What to produce
Look through the records below for the line with "This screenshot has width=1066, height=537.". Return that line and each one after it up to and including the line with "You are a computer-use agent. This", exactly.

Records contained in a dataset

***

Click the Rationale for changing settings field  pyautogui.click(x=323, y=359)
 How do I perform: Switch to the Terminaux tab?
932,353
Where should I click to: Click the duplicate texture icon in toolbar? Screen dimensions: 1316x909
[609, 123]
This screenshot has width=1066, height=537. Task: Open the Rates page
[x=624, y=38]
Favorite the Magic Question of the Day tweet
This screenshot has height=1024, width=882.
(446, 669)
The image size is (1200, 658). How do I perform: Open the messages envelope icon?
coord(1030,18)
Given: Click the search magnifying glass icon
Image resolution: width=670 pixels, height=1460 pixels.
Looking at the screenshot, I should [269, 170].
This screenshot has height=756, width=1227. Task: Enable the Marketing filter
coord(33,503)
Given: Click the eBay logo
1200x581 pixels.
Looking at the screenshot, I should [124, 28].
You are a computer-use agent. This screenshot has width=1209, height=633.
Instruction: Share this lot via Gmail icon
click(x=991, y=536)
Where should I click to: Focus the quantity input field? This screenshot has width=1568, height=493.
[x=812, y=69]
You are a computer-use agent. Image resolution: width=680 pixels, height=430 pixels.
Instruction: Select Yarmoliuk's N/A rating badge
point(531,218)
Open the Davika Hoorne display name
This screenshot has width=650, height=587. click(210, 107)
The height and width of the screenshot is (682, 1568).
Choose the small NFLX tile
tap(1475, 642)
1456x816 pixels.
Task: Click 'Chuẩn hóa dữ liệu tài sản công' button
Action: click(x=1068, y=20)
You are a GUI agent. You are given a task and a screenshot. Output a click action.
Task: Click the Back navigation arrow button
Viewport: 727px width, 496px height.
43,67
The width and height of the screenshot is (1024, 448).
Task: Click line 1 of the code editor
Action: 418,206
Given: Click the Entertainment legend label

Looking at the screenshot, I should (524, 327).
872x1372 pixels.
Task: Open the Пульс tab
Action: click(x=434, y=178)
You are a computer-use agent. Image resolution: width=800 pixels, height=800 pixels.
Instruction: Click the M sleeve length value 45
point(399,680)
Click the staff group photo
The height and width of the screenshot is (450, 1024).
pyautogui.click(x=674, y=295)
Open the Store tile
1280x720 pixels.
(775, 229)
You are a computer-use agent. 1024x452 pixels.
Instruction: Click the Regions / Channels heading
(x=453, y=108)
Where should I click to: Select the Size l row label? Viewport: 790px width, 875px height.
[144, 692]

***

Answer box
This screenshot has width=1066, height=537. Task: Open the Rates page
[x=624, y=38]
Favorite the Magic Question of the Day tweet
This screenshot has height=1024, width=882.
(446, 669)
The image size is (1200, 658). How do I perform: Open the messages envelope icon?
coord(1030,18)
Given: Click the search magnifying glass icon
Image resolution: width=670 pixels, height=1460 pixels.
Looking at the screenshot, I should [269, 170].
This screenshot has height=756, width=1227. Task: Enable the Marketing filter
coord(33,503)
Given: Click the eBay logo
1200x581 pixels.
Looking at the screenshot, I should [124, 28].
You are a computer-use agent. This screenshot has width=1209, height=633.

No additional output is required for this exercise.